-- Opening Marker --

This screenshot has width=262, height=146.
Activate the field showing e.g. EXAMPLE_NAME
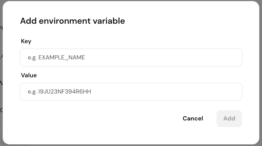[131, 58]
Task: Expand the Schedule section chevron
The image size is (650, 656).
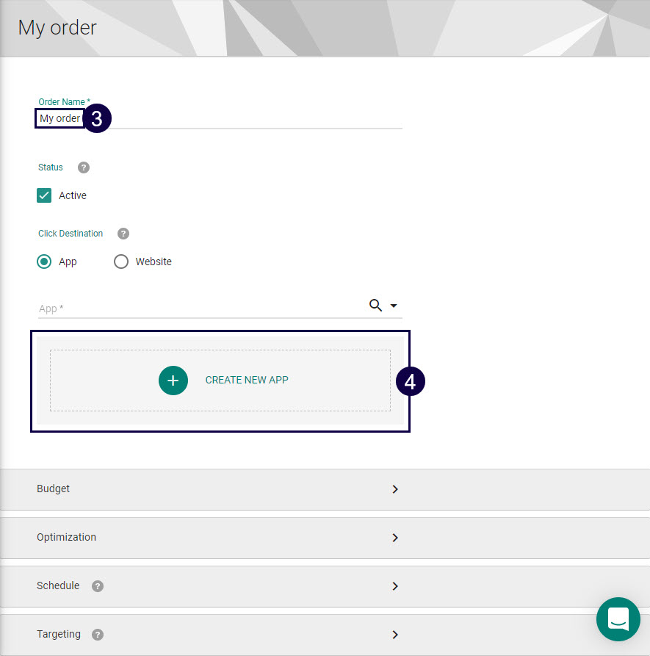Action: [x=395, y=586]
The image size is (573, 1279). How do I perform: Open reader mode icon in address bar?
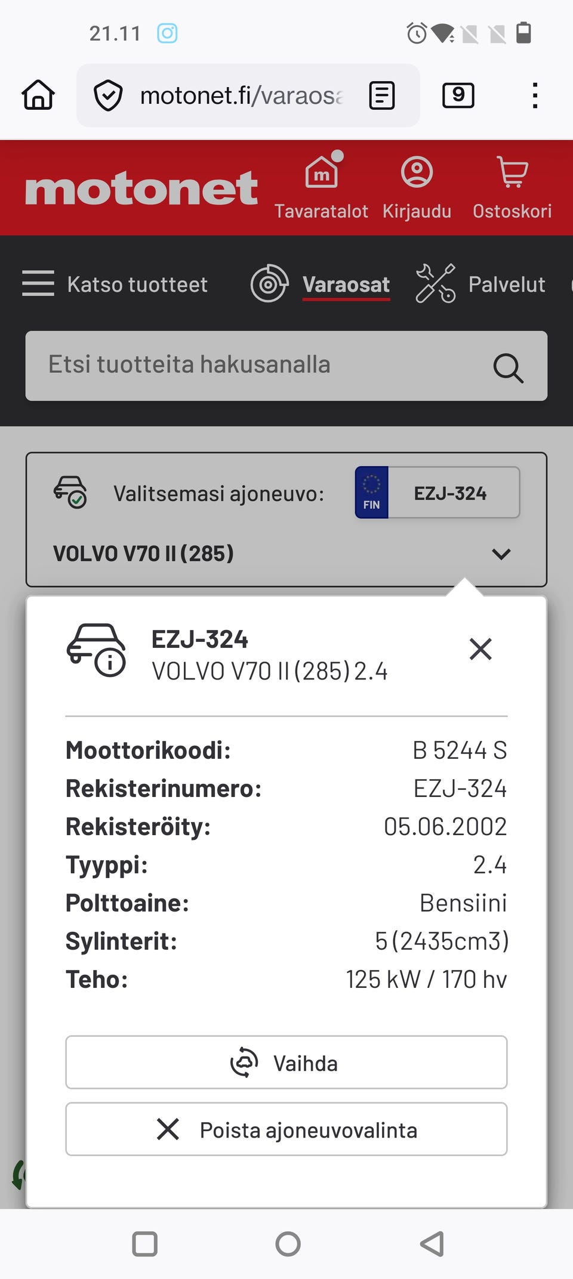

-- Closing Marker --
-- Opening Marker --

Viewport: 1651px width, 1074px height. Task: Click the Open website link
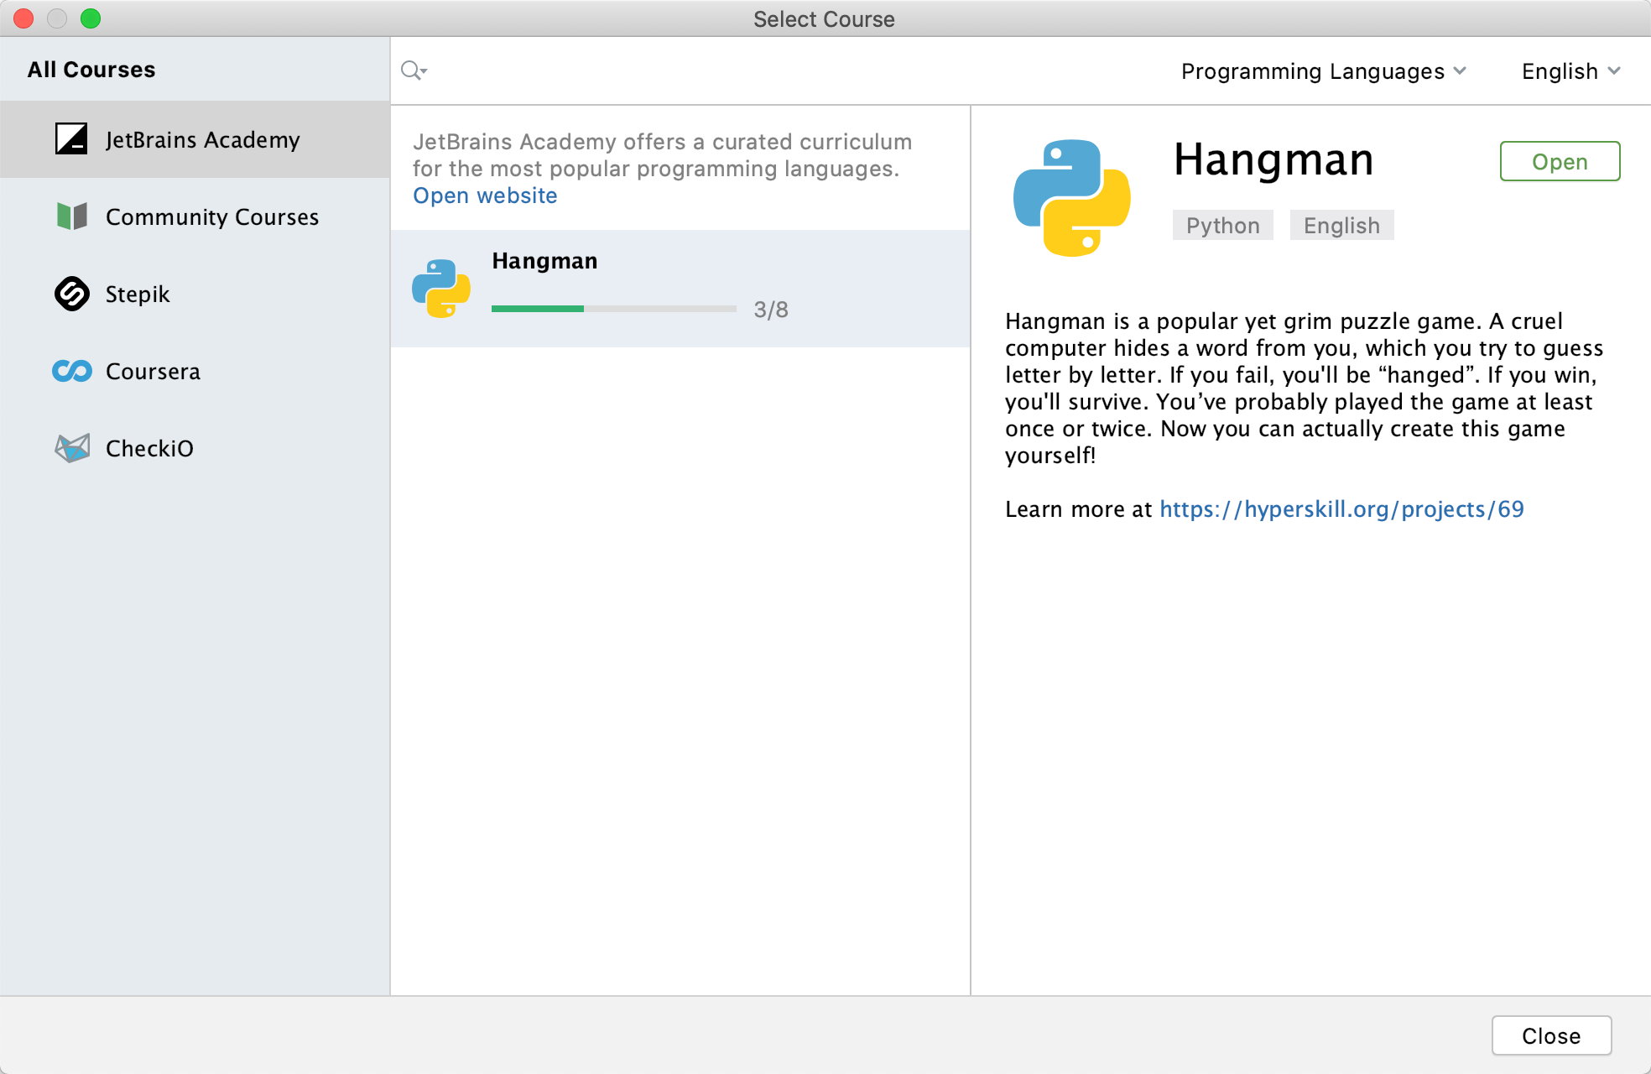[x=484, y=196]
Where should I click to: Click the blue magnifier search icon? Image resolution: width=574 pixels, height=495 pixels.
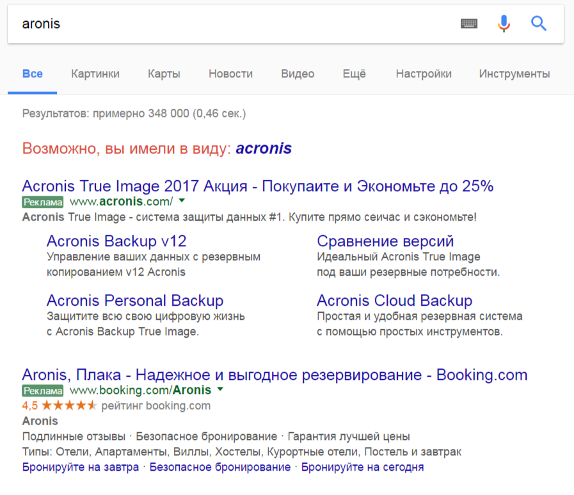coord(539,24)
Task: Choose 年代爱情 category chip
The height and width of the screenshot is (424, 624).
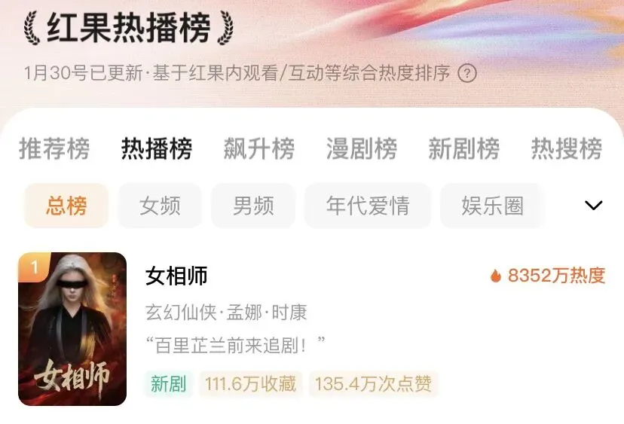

-- Closing Marker --
-- Opening Marker --

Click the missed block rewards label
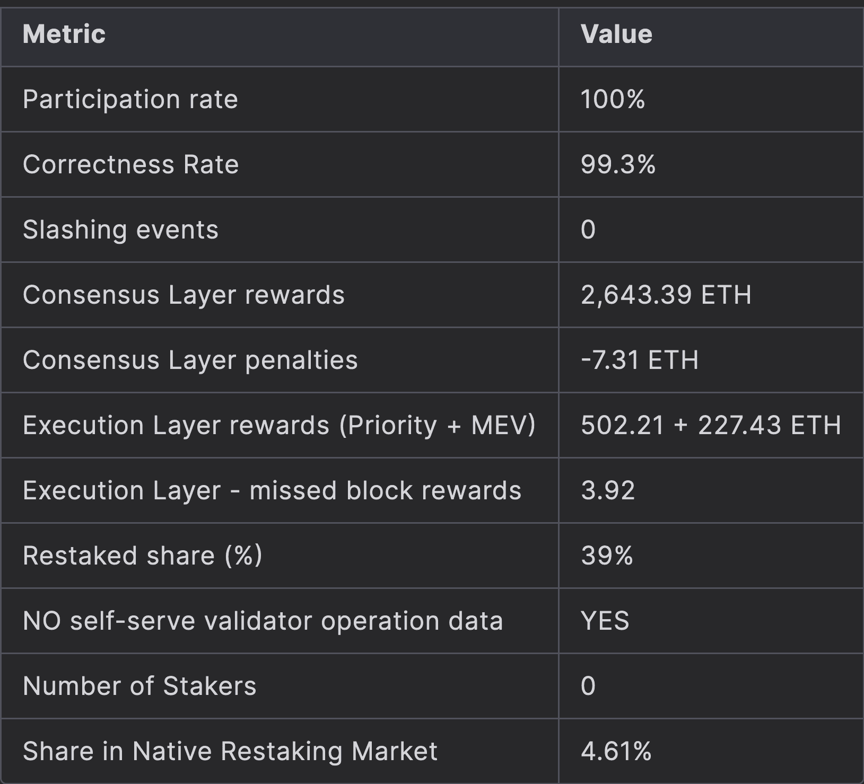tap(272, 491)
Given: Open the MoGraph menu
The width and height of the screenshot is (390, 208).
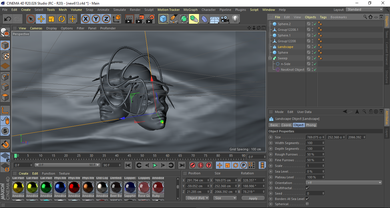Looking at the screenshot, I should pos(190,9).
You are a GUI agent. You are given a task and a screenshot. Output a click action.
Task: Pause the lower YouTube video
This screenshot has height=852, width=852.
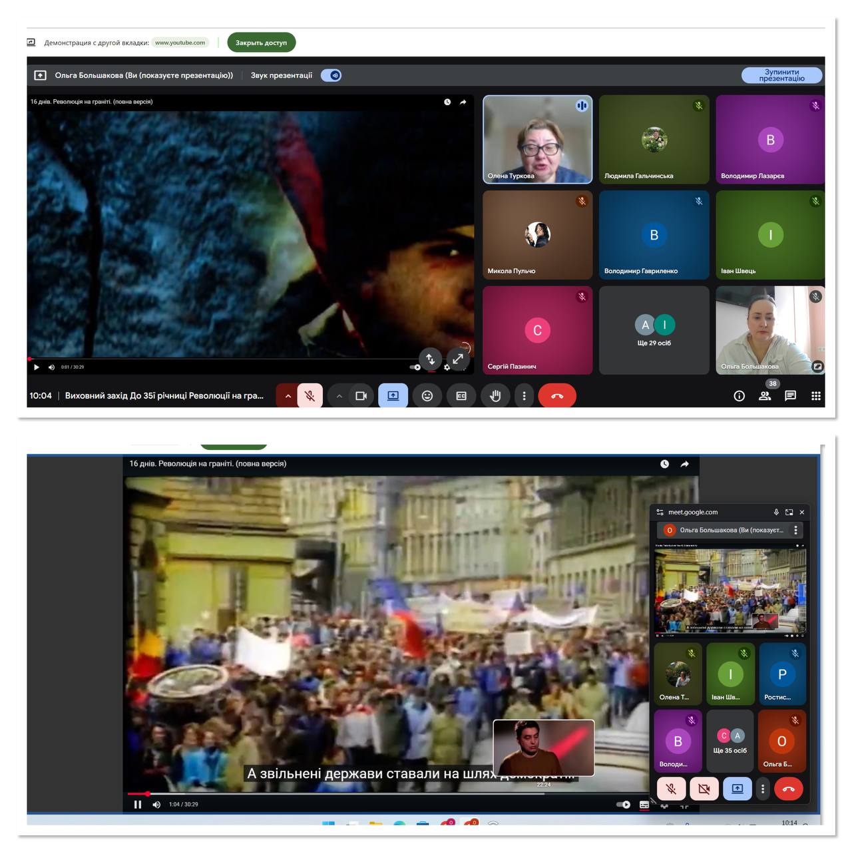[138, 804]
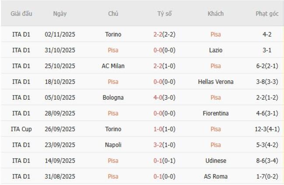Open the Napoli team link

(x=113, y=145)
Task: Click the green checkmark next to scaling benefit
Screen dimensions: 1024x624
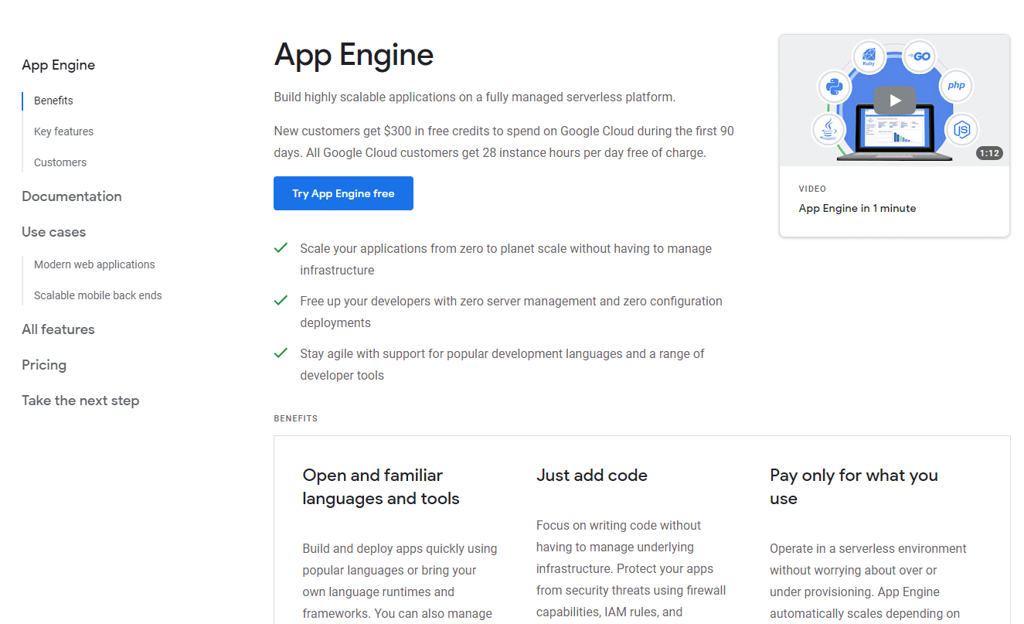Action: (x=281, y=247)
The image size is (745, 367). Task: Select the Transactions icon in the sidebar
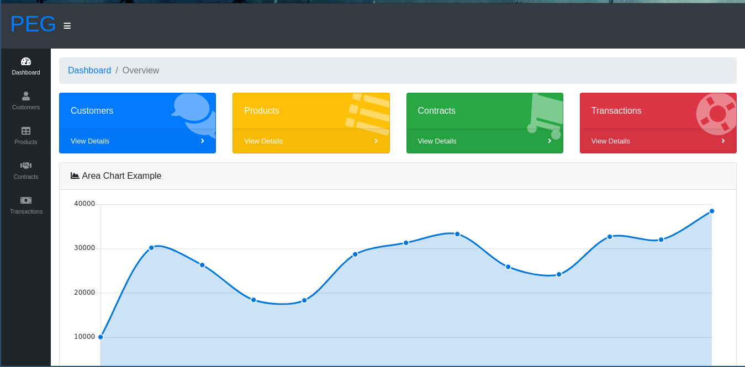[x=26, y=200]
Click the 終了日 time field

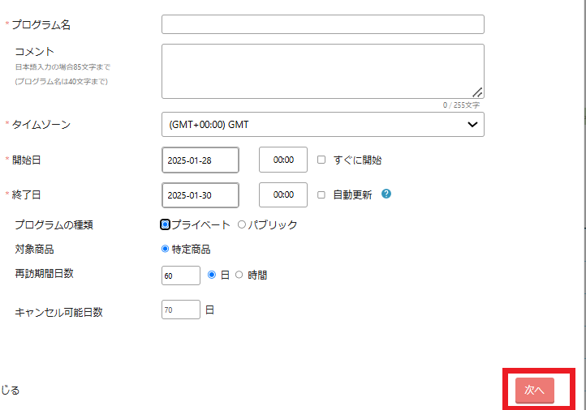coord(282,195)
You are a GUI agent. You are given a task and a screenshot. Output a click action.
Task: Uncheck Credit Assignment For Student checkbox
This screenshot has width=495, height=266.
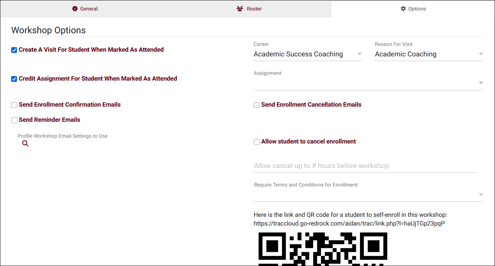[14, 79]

-- Closing Marker --

• TASK: Start with the line above that contains "Task: Choose 年代爱情 category chip" and end with the line that contains "The height and". Write out those lines exactly, and only those.

• ANSWER SPACE:
Task: Choose 年代爱情 category chip
The height and width of the screenshot is (424, 624).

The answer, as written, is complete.